稲村さんは奄美徳之島出身。総務省大臣官房審議官、日本郵政公社常務理事をつとめられ、郵政民営化に反対し、官僚の道をはずれ、我が道を進んだ。
『黒潮文明論』は今年4月に発行され、東京の自宅に送っていただいていたが、機会がなく、やっとこの葉月の満月の夜に手にする事ができた。なぜ稲村さんがこの本を当方に送って下さったのか、読んでみて始めたわかった。この「やしの実通信」の情報が大活躍しているのである。
こちらも親戚でも愛人でもない笹川会長からこのブログを立ち上げるように言われたのが2010年。それ以来、稲村さんから多くのコメントやご意見を頂戴していた。それがブログを継続する励みになっていた事は言うまでもない。
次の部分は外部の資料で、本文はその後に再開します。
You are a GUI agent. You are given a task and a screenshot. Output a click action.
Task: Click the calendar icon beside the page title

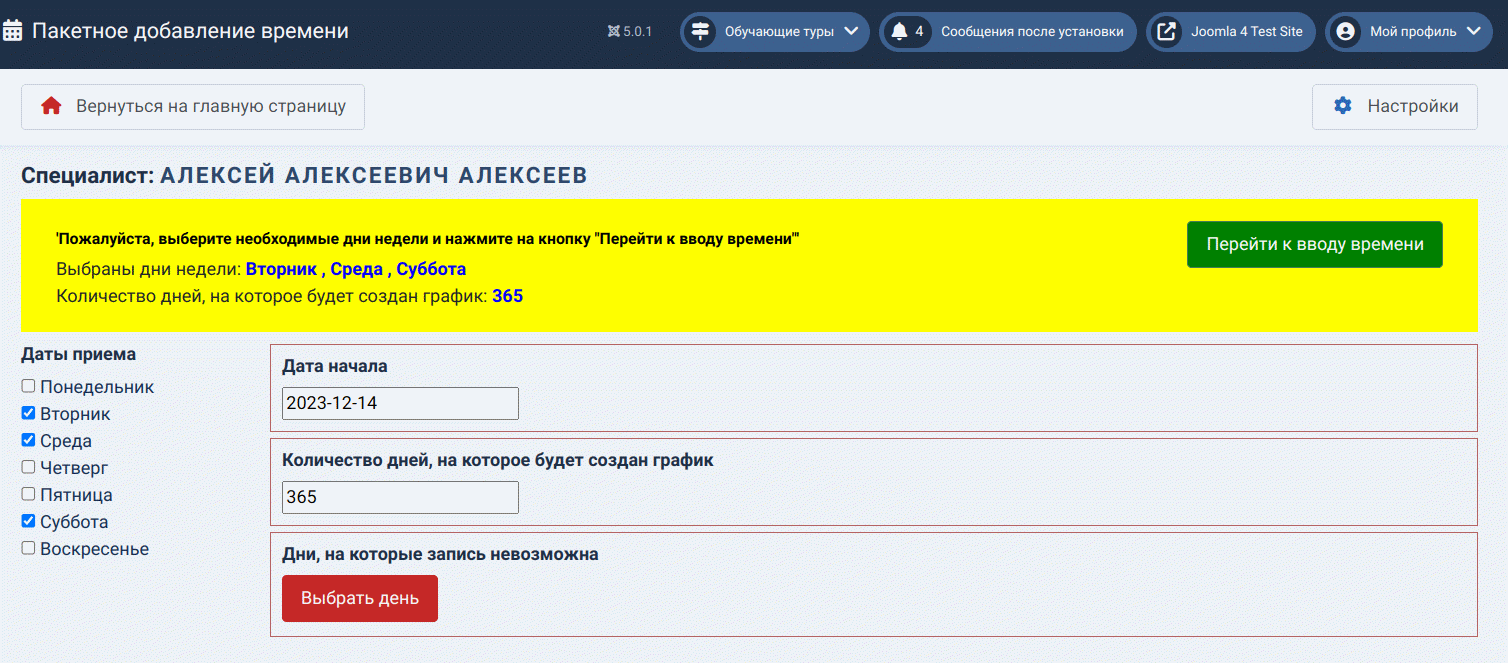13,31
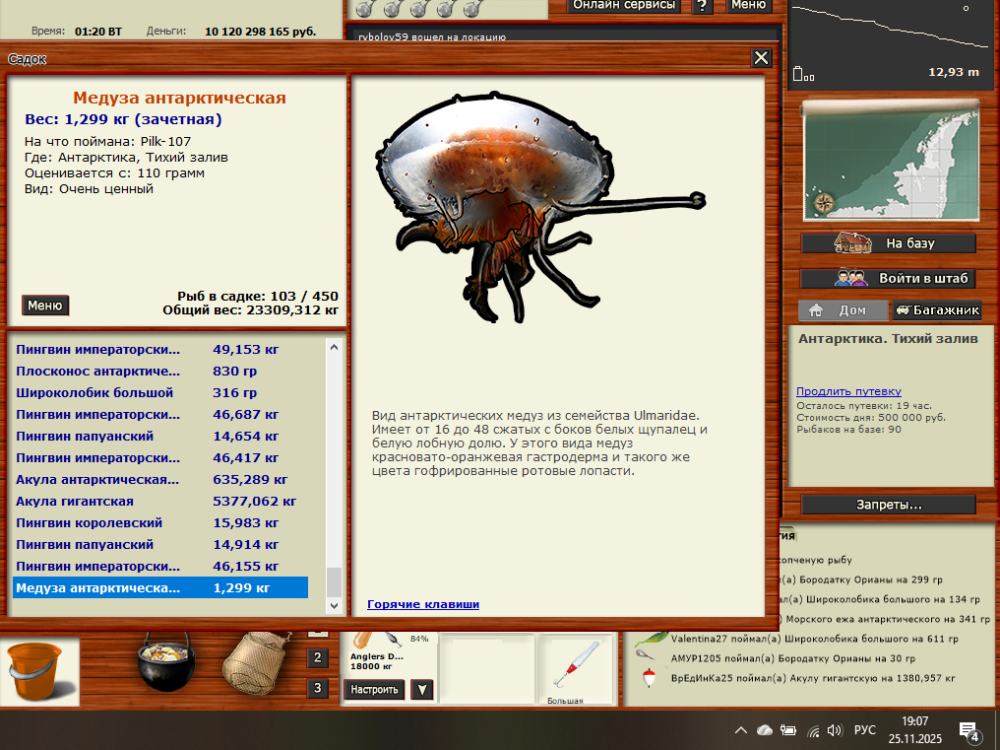Open the 'Меню' inside the Садок window
1000x750 pixels.
[44, 305]
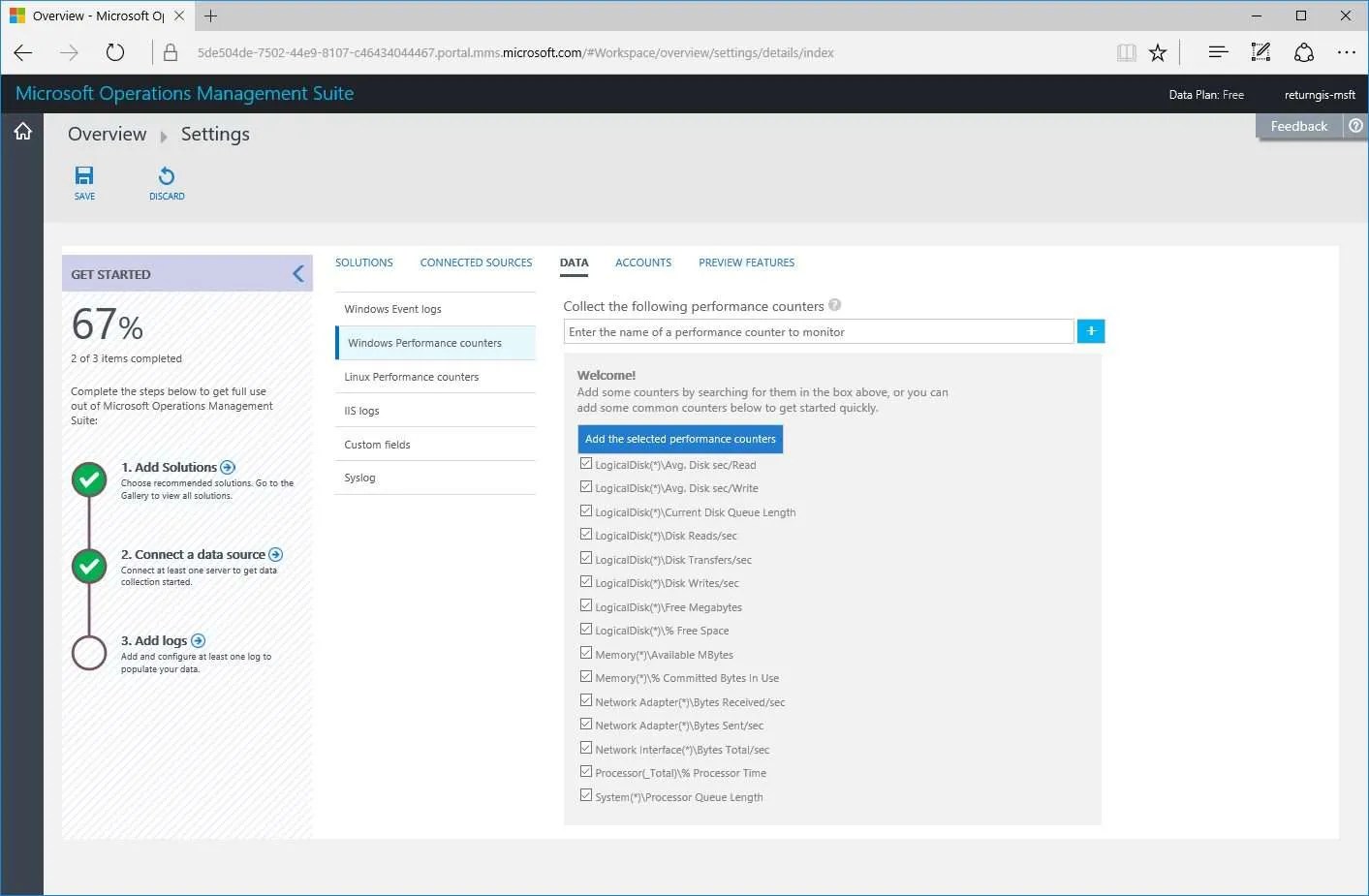Click the arrow next to Connect a data source
This screenshot has width=1369, height=896.
pyautogui.click(x=276, y=554)
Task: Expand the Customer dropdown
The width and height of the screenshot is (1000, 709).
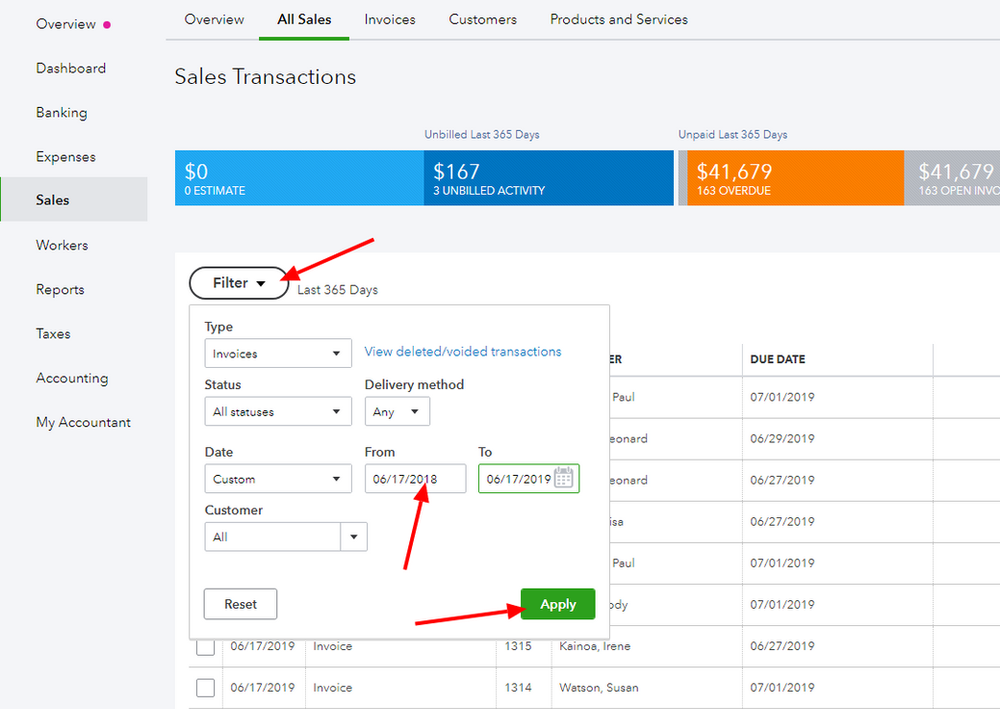Action: click(x=354, y=536)
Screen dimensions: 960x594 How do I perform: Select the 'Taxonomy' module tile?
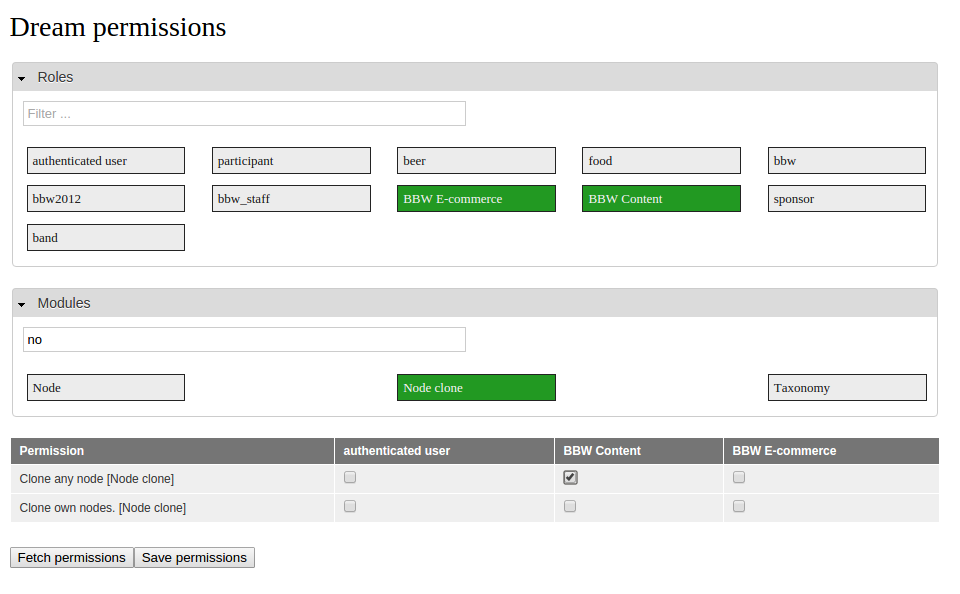(x=847, y=388)
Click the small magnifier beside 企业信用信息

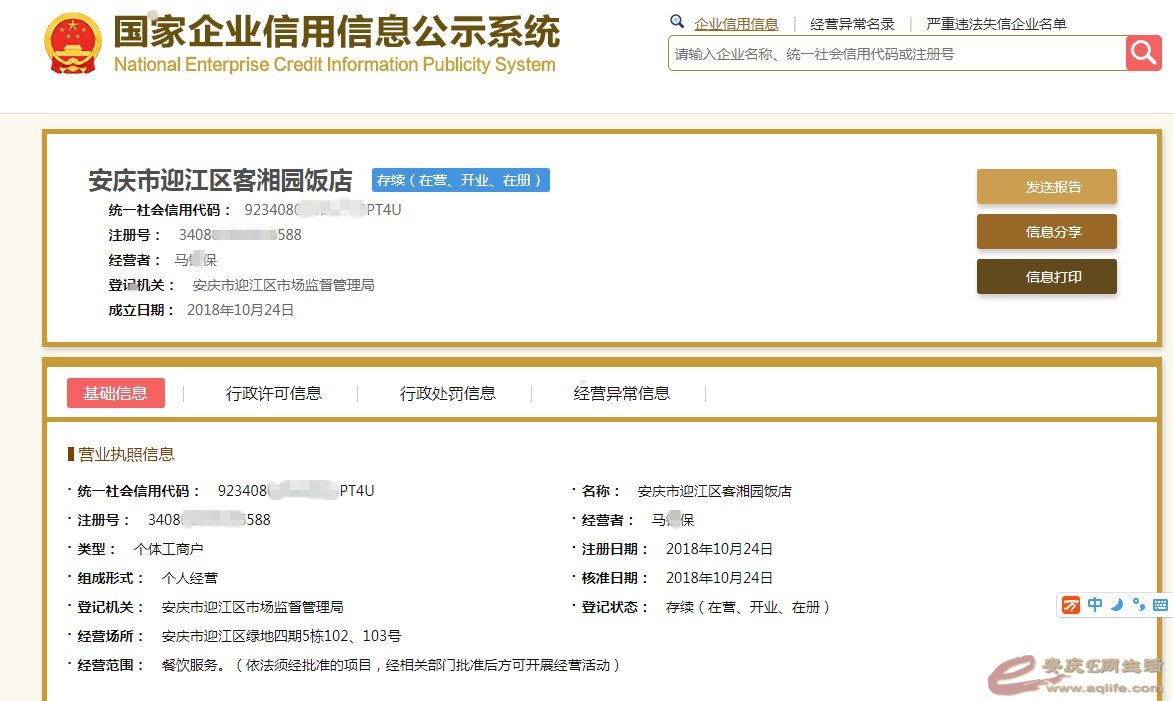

あとがきに「黒潮とその大自然と、その中で生きる人間が作り出す文化と伝統に味と力があることを、しかもその一端を何とか表現しようとしているだけである。学術論文でもなんでもない。誤解を避けたい。」とある。
確かに学術論文ではない。柳田國男が人々の歴史を土器やDNAの科学的研究で判断する事を拒否し、独自の民俗学を展開した姿勢と同じである。なので突き詰めれば「そうじゃないんじゃないですか?」と思う箇所もあるが、”我思う故に我在り” 即ち、”我思う故に黒潮在り”なのだから、「学術的」なんてどうでもいいのだ。
『黒潮文明論』は海洋と共に生きる島人の讃歌であり、弱者排除の市場原理を糾弾する。
最後に私が今の仕事を、ICTの研究を続ける拠り所としている稲村さんのコメントを書いておく。
インターネットも衛星も冷戦を背景に開発されたが、難聴者の発音教育者であったアレキサンダー・グラハム・ベルは後に妻となる生徒、メイベルへの愛のために電話開発に力を入れたのである。